We beat up our equipment. I know, everyone says that, but for us, it’s actually true. In the van, gear that should last seasons gets one, maybe one and a half seasons of use. Pants get holes and ski poles break in half. All of our gear is subjected to extreme heat and cold. We were in Canada this winter and had to find a place to stay because -40 degrees Fahrenheit stopped our van from running smoothly. Everything in that van was super chilled. The only issues we’ve had with the rack were from icing over. The rack still functions, but the bottom slide-out will stick. We still get to ride though! 

The rack comes with a Limited lifetime warranty, so if durability is ever a question, Kuat can help out.

Room for Improvement

We did have a problem with the locks on the actual rack itself. When we began installation, one fell out completely. Kuat was able to send us new locks. After some research, it looks like this is a known problem and Kuat should be working on a fix.

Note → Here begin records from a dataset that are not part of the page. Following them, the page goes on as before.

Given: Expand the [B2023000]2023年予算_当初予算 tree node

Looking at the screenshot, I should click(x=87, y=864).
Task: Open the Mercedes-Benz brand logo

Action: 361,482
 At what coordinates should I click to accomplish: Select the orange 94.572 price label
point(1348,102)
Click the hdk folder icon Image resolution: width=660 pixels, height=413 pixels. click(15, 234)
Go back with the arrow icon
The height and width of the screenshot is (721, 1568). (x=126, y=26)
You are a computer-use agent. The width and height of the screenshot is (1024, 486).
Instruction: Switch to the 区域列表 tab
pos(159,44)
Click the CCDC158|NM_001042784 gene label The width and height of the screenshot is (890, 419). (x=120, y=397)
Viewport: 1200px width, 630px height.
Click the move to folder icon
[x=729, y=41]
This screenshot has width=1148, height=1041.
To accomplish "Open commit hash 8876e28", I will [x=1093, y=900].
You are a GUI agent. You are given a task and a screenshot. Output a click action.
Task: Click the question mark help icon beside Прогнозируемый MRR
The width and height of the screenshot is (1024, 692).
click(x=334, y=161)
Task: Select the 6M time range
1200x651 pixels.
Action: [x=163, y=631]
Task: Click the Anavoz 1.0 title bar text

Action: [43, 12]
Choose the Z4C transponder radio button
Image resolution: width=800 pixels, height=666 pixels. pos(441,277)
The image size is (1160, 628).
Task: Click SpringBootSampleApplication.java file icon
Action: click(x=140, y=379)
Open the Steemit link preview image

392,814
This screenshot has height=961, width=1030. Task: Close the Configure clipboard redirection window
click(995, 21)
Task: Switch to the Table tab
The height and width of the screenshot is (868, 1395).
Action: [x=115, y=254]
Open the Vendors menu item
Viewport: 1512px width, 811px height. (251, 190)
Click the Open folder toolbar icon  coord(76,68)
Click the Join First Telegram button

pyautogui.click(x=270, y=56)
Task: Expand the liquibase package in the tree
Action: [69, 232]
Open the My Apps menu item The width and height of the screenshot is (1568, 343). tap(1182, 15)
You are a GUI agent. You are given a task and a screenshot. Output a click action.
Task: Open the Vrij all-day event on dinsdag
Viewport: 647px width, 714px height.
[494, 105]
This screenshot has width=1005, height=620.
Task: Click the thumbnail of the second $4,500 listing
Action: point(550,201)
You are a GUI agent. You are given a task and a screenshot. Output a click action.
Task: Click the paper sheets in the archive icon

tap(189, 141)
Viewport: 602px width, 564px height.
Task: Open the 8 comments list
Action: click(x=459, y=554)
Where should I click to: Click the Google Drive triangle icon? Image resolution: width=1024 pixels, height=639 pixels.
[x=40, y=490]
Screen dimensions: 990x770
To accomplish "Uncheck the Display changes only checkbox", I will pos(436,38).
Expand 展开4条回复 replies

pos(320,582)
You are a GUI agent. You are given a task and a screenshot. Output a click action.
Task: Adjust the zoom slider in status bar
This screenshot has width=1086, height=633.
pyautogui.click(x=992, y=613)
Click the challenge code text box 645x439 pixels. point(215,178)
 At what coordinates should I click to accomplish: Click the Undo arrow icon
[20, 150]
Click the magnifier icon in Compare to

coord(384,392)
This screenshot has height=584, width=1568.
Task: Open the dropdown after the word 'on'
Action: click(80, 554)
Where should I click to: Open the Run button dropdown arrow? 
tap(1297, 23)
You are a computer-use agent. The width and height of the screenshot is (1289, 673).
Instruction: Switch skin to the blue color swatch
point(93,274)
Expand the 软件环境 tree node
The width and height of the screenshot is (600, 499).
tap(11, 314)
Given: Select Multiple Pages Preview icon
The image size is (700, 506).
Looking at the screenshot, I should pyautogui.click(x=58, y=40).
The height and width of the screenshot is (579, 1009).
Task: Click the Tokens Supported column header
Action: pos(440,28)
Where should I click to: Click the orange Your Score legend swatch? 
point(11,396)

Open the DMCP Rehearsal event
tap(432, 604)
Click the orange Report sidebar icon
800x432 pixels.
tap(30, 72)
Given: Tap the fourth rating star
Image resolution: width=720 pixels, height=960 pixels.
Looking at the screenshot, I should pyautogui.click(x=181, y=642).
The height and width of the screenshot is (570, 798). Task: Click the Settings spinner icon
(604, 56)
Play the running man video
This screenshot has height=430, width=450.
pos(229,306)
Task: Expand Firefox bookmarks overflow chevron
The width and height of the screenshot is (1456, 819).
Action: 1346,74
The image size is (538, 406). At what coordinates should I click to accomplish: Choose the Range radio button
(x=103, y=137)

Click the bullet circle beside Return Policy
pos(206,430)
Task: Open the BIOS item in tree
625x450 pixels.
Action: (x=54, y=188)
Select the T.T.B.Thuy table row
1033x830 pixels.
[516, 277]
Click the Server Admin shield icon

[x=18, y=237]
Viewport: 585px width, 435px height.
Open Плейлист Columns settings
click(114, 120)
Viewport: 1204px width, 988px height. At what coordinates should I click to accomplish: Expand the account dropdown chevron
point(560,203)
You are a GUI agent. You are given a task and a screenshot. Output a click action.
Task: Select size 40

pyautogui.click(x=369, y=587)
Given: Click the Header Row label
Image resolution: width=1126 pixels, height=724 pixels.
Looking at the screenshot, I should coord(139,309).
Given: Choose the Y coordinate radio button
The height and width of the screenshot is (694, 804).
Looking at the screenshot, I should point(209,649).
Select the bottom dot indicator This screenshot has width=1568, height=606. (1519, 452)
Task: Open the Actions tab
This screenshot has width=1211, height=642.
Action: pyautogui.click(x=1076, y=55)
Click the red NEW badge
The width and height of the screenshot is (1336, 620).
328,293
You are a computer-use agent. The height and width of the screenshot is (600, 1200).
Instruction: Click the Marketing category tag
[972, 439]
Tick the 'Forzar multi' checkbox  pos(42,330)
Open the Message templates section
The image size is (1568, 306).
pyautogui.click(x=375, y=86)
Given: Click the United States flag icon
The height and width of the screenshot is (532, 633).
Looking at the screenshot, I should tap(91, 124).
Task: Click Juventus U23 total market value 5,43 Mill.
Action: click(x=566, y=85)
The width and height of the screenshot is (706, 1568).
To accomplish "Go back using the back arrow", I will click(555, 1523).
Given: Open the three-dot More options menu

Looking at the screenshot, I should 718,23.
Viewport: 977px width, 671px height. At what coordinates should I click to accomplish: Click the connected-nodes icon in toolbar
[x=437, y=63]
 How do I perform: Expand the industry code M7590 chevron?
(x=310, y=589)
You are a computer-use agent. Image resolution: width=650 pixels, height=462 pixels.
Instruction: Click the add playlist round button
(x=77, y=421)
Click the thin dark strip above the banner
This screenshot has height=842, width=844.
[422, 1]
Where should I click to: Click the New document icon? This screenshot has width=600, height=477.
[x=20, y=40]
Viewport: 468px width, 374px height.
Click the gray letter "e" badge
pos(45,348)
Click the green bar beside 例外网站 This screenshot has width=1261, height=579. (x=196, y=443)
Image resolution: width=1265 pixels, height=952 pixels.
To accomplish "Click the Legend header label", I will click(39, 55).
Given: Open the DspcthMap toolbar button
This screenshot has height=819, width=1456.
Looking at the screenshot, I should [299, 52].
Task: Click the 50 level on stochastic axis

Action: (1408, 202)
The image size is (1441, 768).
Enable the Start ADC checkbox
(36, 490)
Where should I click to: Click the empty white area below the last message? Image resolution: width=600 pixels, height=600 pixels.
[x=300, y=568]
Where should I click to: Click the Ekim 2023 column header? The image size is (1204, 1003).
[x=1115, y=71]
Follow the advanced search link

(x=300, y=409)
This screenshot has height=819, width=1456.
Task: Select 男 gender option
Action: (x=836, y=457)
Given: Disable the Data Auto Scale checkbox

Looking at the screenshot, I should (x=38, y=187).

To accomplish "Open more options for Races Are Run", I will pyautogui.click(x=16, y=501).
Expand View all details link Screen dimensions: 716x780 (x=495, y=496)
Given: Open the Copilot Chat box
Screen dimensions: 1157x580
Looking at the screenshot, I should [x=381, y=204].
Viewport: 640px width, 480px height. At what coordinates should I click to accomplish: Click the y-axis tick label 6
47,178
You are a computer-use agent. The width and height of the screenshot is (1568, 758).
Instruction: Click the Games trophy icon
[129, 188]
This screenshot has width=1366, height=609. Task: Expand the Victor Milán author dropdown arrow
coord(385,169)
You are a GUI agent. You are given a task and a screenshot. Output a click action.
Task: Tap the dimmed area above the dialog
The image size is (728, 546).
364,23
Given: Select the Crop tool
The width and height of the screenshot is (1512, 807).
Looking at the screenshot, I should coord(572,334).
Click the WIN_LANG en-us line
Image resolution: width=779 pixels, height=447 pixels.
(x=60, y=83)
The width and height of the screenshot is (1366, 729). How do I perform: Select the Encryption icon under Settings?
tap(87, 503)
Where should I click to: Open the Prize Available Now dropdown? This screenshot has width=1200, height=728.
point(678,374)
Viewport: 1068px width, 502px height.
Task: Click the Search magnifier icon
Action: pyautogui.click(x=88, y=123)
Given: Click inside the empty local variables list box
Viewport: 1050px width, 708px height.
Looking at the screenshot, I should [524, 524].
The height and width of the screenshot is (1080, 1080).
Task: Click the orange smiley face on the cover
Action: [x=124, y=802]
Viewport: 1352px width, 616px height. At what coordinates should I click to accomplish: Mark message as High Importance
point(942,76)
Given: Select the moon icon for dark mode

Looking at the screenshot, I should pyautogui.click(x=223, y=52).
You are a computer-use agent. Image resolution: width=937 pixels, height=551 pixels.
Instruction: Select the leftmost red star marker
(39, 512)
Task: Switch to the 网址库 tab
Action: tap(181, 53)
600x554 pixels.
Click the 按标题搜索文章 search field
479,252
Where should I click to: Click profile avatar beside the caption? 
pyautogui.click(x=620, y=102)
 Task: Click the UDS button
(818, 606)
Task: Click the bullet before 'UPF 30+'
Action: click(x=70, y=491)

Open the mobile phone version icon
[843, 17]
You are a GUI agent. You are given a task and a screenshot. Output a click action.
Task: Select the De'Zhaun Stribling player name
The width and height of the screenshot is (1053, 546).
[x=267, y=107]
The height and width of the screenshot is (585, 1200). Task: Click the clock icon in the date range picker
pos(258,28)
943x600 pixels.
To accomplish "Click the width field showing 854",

The box also arrived missing one of the four flip mounts. Customer service was super helpful and an extra was also delivered promptly. Off to adventure!

Friendliness to the Earth

While the rack is made overseas, and I wasn’t able to find information about where the materials are from, Kuat is taking steps in the right direction. Kuat has paired with the National Forest Foundation’s Trees for US program. This program, nicknamed Future Forest Initiative, helps restore national forests across the country. From the Kuat website, “All racks will symbolize the effort with Future Forest Initiative stickers, so adventurers will know that their rack is not only going to help them get out and do more but literally create a better future for national forests. It’s a commitment and tradition that Küat Racks couldn’t be more proud of.”


The Final Word

I would recommend this rack to anyone looking to upgrade their system or install a rack for the first time. While the price tag may deter some, the solid construction and durability make up for it. This rack will last years, far longer than we will be living in a van (maybe), and then we will transfer it onto another vehicle. The unique features make this rack an awesome addition to our winter van set up. 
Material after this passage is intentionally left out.